Exercise materials:
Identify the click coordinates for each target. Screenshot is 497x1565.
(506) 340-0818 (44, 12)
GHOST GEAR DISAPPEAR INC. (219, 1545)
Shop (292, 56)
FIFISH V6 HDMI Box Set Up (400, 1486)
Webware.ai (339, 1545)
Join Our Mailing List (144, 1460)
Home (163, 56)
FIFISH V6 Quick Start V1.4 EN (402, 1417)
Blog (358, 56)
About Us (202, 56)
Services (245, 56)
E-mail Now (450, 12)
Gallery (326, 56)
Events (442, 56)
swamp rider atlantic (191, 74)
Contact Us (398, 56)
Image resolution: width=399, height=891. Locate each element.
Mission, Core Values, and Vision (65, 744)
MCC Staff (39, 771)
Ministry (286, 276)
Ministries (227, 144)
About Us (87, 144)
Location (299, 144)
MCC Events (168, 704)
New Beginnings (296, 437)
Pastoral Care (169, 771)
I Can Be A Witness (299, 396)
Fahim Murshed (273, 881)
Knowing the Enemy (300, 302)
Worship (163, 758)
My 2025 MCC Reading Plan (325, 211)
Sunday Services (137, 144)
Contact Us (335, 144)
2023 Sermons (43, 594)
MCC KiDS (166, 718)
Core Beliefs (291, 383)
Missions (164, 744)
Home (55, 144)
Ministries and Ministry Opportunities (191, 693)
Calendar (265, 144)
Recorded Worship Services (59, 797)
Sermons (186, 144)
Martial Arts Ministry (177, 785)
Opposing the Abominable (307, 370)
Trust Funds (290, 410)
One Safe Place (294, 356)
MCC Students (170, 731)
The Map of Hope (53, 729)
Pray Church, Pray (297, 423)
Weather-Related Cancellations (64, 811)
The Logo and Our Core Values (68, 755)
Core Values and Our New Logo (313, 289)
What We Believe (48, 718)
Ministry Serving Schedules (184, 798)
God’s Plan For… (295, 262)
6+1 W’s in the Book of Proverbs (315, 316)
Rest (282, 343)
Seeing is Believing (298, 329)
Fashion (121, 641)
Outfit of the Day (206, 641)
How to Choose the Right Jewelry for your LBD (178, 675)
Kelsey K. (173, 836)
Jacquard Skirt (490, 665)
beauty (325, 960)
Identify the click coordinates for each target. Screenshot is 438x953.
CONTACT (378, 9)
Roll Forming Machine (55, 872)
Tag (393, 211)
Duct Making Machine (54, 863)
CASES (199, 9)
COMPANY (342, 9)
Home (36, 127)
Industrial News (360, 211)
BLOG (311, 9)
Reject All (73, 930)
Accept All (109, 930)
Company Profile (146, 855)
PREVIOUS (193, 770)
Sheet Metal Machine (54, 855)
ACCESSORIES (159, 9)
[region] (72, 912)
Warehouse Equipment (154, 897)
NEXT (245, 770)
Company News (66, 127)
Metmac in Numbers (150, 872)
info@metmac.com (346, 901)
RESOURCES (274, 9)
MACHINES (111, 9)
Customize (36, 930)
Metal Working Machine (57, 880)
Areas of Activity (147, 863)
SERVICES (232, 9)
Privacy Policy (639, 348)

Your goal:
Rewrite all of the items above as a Markdown table with two columns, No. for the row number and Line for the line itself. Leave out any blank lines.

Worked answer:
| No. | Line |
|---|---|
| 1 | Identify the click coordinates for each target. Screenshot is 497x1565. |
| 2 | (506) 340-0818 (44, 12) |
| 3 | GHOST GEAR DISAPPEAR INC. (219, 1545) |
| 4 | Shop (292, 56) |
| 5 | FIFISH V6 HDMI Box Set Up (400, 1486) |
| 6 | Webware.ai (339, 1545) |
| 7 | Join Our Mailing List (144, 1460) |
| 8 | Home (163, 56) |
| 9 | FIFISH V6 Quick Start V1.4 EN (402, 1417) |
| 10 | Blog (358, 56) |
| 11 | About Us (202, 56) |
| 12 | Services (245, 56) |
| 13 | E-mail Now (450, 12) |
| 14 | Gallery (326, 56) |
| 15 | Events (442, 56) |
| 16 | swamp rider atlantic (191, 74) |
| 17 | Contact Us (398, 56) |
| 18 | Image resolution: width=399, height=891. Locate each element. |
| 19 | Mission, Core Values, and Vision (65, 744) |
| 20 | MCC Staff (39, 771) |
| 21 | Ministry (286, 276) |
| 22 | Ministries (227, 144) |
| 23 | About Us (87, 144) |
| 24 | Location (299, 144) |
| 25 | MCC Events (168, 704) |
| 26 | New Beginnings (296, 437) |
| 27 | Pastoral Care (169, 771) |
| 28 | I Can Be A Witness (299, 396) |
| 29 | Fahim Murshed (273, 881) |
| 30 | Knowing the Enemy (300, 302) |
| 31 | Worship (163, 758) |
| 32 | My 2025 MCC Reading Plan (325, 211) |
| 33 | Sunday Services (137, 144) |
| 34 | Contact Us (335, 144) |
| 35 | 2023 Sermons (43, 594) |
| 36 | MCC KiDS (166, 718) |
| 37 | Core Beliefs (291, 383) |
| 38 | Missions (164, 744) |
| 39 | Home (55, 144) |
| 40 | Ministries and Ministry Opportunities (191, 693) |
| 41 | Calendar (265, 144) |
| 42 | Recorded Worship Services (59, 797) |
| 43 | Sermons (186, 144) |
| 44 | Martial Arts Ministry (177, 785) |
| 45 | Opposing the Abominable (307, 370) |
| 46 | Trust Funds (290, 410) |
| 47 | One Safe Place (294, 356) |
| 48 | MCC Students (170, 731) |
| 49 | The Map of Hope (53, 729) |
| 50 | Pray Church, Pray (297, 423) |
| 51 | Weather-Related Cancellations (64, 811) |
| 52 | The Logo and Our Core Values (68, 755) |
| 53 | Core Values and Our New Logo (313, 289) |
| 54 | What We Believe (48, 718) |
| 55 | Ministry Serving Schedules (184, 798) |
| 56 | God’s Plan For… (295, 262) |
| 57 | 6+1 W’s in the Book of Proverbs (315, 316) |
| 58 | Rest (282, 343) |
| 59 | Seeing is Believing (298, 329) |
| 60 | Fashion (121, 641) |
| 61 | Outfit of the Day (206, 641) |
| 62 | How to Choose the Right Jewelry for your LBD (178, 675) |
| 63 | Kelsey K. (173, 836) |
| 64 | Jacquard Skirt (490, 665) |
| 65 | beauty (325, 960) |
| 66 | Identify the click coordinates for each target. Screenshot is 438x953. |
| 67 | CONTACT (378, 9) |
| 68 | Roll Forming Machine (55, 872) |
| 69 | Tag (393, 211) |
| 70 | Duct Making Machine (54, 863) |
| 71 | CASES (199, 9) |
| 72 | COMPANY (342, 9) |
| 73 | Home (36, 127) |
| 74 | Industrial News (360, 211) |
| 75 | BLOG (311, 9) |
| 76 | Reject All (73, 930) |
| 77 | Accept All (109, 930) |
| 78 | Company Profile (146, 855) |
| 79 | PREVIOUS (193, 770) |
| 80 | Sheet Metal Machine (54, 855) |
| 81 | ACCESSORIES (159, 9) |
| 82 | [region] (72, 912) |
| 83 | Warehouse Equipment (154, 897) |
| 84 | NEXT (245, 770) |
| 85 | Company News (66, 127) |
| 86 | Metmac in Numbers (150, 872) |
| 87 | info@metmac.com (346, 901) |
| 88 | RESOURCES (274, 9) |
| 89 | MACHINES (111, 9) |
| 90 | Customize (36, 930) |
| 91 | Metal Working Machine (57, 880) |
| 92 | Areas of Activity (147, 863) |
| 93 | SERVICES (232, 9) |
| 94 | Privacy Policy (639, 348) |